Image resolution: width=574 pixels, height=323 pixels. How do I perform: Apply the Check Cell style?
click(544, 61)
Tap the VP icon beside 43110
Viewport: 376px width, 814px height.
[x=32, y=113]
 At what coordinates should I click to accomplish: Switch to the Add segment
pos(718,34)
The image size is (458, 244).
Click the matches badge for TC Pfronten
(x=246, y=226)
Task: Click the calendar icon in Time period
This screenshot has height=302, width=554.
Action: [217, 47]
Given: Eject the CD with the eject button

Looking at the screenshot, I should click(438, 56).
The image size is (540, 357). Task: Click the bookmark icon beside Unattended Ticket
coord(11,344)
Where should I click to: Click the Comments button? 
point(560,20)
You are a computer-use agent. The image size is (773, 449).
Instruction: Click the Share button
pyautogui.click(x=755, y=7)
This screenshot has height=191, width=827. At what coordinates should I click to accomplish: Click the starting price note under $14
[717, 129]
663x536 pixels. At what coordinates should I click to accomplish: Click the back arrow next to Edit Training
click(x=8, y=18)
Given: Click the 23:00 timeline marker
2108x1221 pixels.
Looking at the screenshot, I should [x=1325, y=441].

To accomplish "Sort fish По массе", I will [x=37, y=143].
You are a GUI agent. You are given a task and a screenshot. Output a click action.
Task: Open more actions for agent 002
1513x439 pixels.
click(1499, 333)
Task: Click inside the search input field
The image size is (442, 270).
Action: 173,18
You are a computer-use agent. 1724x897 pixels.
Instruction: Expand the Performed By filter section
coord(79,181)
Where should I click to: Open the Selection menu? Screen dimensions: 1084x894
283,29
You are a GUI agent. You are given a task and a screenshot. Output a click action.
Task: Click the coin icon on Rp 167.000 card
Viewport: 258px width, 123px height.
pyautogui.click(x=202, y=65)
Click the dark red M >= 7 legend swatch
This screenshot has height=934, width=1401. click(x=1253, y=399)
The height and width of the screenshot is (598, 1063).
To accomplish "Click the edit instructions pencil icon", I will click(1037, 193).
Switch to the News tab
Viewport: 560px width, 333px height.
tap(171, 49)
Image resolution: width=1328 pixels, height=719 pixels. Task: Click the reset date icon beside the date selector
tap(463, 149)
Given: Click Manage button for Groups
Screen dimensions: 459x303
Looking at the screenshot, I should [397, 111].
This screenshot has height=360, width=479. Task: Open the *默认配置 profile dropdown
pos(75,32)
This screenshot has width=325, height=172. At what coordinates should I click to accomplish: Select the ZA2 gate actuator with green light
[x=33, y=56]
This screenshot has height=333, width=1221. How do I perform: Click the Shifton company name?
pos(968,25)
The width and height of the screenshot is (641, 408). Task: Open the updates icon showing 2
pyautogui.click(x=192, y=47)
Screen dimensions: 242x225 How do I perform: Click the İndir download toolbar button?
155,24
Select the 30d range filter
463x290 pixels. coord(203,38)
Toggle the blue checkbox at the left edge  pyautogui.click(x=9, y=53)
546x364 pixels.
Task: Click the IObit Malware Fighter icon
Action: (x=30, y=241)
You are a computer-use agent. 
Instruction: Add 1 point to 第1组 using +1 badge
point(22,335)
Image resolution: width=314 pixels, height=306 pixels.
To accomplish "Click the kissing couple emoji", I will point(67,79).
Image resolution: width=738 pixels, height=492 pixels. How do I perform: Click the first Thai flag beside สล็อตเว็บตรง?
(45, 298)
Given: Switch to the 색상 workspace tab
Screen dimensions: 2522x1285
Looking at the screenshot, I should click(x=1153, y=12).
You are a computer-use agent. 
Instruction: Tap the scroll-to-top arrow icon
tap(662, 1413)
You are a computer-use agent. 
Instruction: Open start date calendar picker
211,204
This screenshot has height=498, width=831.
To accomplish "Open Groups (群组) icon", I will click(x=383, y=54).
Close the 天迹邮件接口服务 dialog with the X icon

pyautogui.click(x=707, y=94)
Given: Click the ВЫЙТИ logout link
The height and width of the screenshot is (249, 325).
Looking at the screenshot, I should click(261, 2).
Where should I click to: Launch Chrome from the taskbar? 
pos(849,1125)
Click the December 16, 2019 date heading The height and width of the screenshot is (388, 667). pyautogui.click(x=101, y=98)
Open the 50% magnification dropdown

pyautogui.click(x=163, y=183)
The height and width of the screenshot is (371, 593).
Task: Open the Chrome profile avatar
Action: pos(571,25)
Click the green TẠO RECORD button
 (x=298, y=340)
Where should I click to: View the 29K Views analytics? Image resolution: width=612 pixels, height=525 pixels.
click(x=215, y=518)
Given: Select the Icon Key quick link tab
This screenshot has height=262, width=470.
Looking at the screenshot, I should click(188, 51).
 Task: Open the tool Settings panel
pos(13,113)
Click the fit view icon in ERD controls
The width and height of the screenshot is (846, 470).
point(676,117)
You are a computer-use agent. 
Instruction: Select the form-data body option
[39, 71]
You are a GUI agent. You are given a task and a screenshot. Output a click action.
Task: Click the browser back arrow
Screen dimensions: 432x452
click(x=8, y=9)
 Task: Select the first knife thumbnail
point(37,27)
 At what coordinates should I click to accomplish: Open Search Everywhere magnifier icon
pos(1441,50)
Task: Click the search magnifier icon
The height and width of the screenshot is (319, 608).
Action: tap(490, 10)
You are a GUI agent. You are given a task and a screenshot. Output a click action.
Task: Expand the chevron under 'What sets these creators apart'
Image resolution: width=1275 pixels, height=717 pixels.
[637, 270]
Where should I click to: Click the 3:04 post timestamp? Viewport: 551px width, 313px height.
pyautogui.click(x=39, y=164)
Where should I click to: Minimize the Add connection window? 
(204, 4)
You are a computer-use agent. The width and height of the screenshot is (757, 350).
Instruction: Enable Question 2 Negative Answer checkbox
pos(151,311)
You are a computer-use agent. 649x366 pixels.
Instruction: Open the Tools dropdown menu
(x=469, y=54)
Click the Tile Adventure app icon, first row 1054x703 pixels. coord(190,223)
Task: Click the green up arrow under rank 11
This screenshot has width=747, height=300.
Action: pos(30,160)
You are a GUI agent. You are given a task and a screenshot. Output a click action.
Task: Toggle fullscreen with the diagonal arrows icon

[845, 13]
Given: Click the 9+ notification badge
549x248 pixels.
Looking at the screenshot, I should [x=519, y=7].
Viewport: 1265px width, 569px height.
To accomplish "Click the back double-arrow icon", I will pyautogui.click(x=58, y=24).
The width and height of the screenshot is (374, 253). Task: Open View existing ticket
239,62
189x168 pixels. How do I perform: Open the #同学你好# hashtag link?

::::

Rewrite the records, changing "Performed By" to "Completed By" and leaving everything else as it is.

SOLUTION:
Image resolution: width=574 pixels, height=323 pixels. How do I perform: Apply the Check Cell style?
click(544, 61)
Tap the VP icon beside 43110
Viewport: 376px width, 814px height.
[x=32, y=113]
 At what coordinates should I click to accomplish: Switch to the Add segment
pos(718,34)
The image size is (458, 244).
Click the matches badge for TC Pfronten
(x=246, y=226)
Task: Click the calendar icon in Time period
This screenshot has height=302, width=554.
Action: [217, 47]
Given: Eject the CD with the eject button

Looking at the screenshot, I should click(438, 56).
The image size is (540, 357). Task: Click the bookmark icon beside Unattended Ticket
coord(11,344)
Where should I click to: Click the Comments button? 
point(560,20)
You are a computer-use agent. The image size is (773, 449).
Instruction: Click the Share button
pyautogui.click(x=755, y=7)
This screenshot has height=191, width=827. At what coordinates should I click to accomplish: Click the starting price note under $14
[717, 129]
663x536 pixels. At what coordinates should I click to accomplish: Click the back arrow next to Edit Training
click(x=8, y=18)
Given: Click the 23:00 timeline marker
2108x1221 pixels.
Looking at the screenshot, I should [x=1325, y=441].

To accomplish "Sort fish По массе", I will [x=37, y=143].
You are a GUI agent. You are given a task and a screenshot. Output a click action.
Task: Open more actions for agent 002
1513x439 pixels.
click(1499, 333)
Task: Click inside the search input field
The image size is (442, 270).
Action: 173,18
You are a computer-use agent. 1724x897 pixels.
Instruction: Expand the Completed By filter section
coord(79,181)
Where should I click to: Open the Selection menu? Screen dimensions: 1084x894
283,29
You are a GUI agent. You are given a task and a screenshot. Output a click action.
Task: Click the coin icon on Rp 167.000 card
Viewport: 258px width, 123px height.
pyautogui.click(x=202, y=65)
Click the dark red M >= 7 legend swatch
This screenshot has height=934, width=1401. click(x=1253, y=399)
The height and width of the screenshot is (598, 1063).
To accomplish "Click the edit instructions pencil icon", I will click(1037, 193).
Switch to the News tab
Viewport: 560px width, 333px height.
tap(171, 49)
Image resolution: width=1328 pixels, height=719 pixels. Task: Click the reset date icon beside the date selector
tap(463, 149)
Given: Click Manage button for Groups
Screen dimensions: 459x303
Looking at the screenshot, I should [397, 111].
This screenshot has height=360, width=479. Task: Open the *默认配置 profile dropdown
pos(75,32)
This screenshot has width=325, height=172. At what coordinates should I click to accomplish: Select the ZA2 gate actuator with green light
[x=33, y=56]
This screenshot has height=333, width=1221. How do I perform: Click the Shifton company name?
pos(968,25)
The width and height of the screenshot is (641, 408). Task: Open the updates icon showing 2
pyautogui.click(x=192, y=47)
Screen dimensions: 242x225 How do I perform: Click the İndir download toolbar button?
155,24
Select the 30d range filter
463x290 pixels. coord(203,38)
Toggle the blue checkbox at the left edge  pyautogui.click(x=9, y=53)
546x364 pixels.
Task: Click the IObit Malware Fighter icon
Action: (x=30, y=241)
You are a computer-use agent. 
Instruction: Add 1 point to 第1组 using +1 badge
point(22,335)
Image resolution: width=314 pixels, height=306 pixels.
To accomplish "Click the kissing couple emoji", I will point(67,79).
Image resolution: width=738 pixels, height=492 pixels. How do I perform: Click the first Thai flag beside สล็อตเว็บตรง?
(45, 298)
Given: Switch to the 색상 workspace tab
Screen dimensions: 2522x1285
Looking at the screenshot, I should click(x=1153, y=12).
You are a computer-use agent. 
Instruction: Tap the scroll-to-top arrow icon
tap(662, 1413)
You are a computer-use agent. 
Instruction: Open start date calendar picker
211,204
This screenshot has height=498, width=831.
To accomplish "Open Groups (群组) icon", I will click(x=383, y=54).
Close the 天迹邮件接口服务 dialog with the X icon

pyautogui.click(x=707, y=94)
Given: Click the ВЫЙТИ logout link
The height and width of the screenshot is (249, 325).
Looking at the screenshot, I should click(261, 2).
Where should I click to: Launch Chrome from the taskbar? 
pos(849,1125)
Click the December 16, 2019 date heading The height and width of the screenshot is (388, 667). pyautogui.click(x=101, y=98)
Open the 50% magnification dropdown

pyautogui.click(x=163, y=183)
The height and width of the screenshot is (371, 593).
Task: Open the Chrome profile avatar
Action: pos(571,25)
Click the green TẠO RECORD button
 (x=298, y=340)
Where should I click to: View the 29K Views analytics? Image resolution: width=612 pixels, height=525 pixels.
click(x=215, y=518)
Given: Select the Icon Key quick link tab
This screenshot has height=262, width=470.
Looking at the screenshot, I should click(188, 51).
 Task: Open the tool Settings panel
pos(13,113)
Click the fit view icon in ERD controls
The width and height of the screenshot is (846, 470).
point(676,117)
You are a computer-use agent. 
Instruction: Select the form-data body option
[39, 71]
You are a GUI agent. You are given a task and a screenshot. Output a click action.
Task: Click the browser back arrow
Screen dimensions: 432x452
click(x=8, y=9)
 Task: Select the first knife thumbnail
point(37,27)
 At what coordinates should I click to accomplish: Open Search Everywhere magnifier icon
pos(1441,50)
Task: Click the search magnifier icon
The height and width of the screenshot is (319, 608).
Action: tap(490, 10)
You are a GUI agent. You are given a task and a screenshot. Output a click action.
Task: Expand the chevron under 'What sets these creators apart'
Image resolution: width=1275 pixels, height=717 pixels.
[637, 270]
Where should I click to: Click the 3:04 post timestamp? Viewport: 551px width, 313px height.
pyautogui.click(x=39, y=164)
Where should I click to: Minimize the Add connection window? 
(204, 4)
You are a computer-use agent. The width and height of the screenshot is (757, 350).
Instruction: Enable Question 2 Negative Answer checkbox
pos(151,311)
You are a computer-use agent. 649x366 pixels.
Instruction: Open the Tools dropdown menu
(x=469, y=54)
Click the Tile Adventure app icon, first row 1054x703 pixels. coord(190,223)
Task: Click the green up arrow under rank 11
This screenshot has width=747, height=300.
Action: pos(30,160)
You are a GUI agent. You are given a task and a screenshot. Output a click action.
Task: Toggle fullscreen with the diagonal arrows icon

[845, 13]
Given: Click the 9+ notification badge
549x248 pixels.
Looking at the screenshot, I should [x=519, y=7].
Viewport: 1265px width, 569px height.
To accomplish "Click the back double-arrow icon", I will pyautogui.click(x=58, y=24).
The width and height of the screenshot is (374, 253). Task: Open View existing ticket
239,62
189x168 pixels. How do I perform: Open the #同学你好# hashtag link?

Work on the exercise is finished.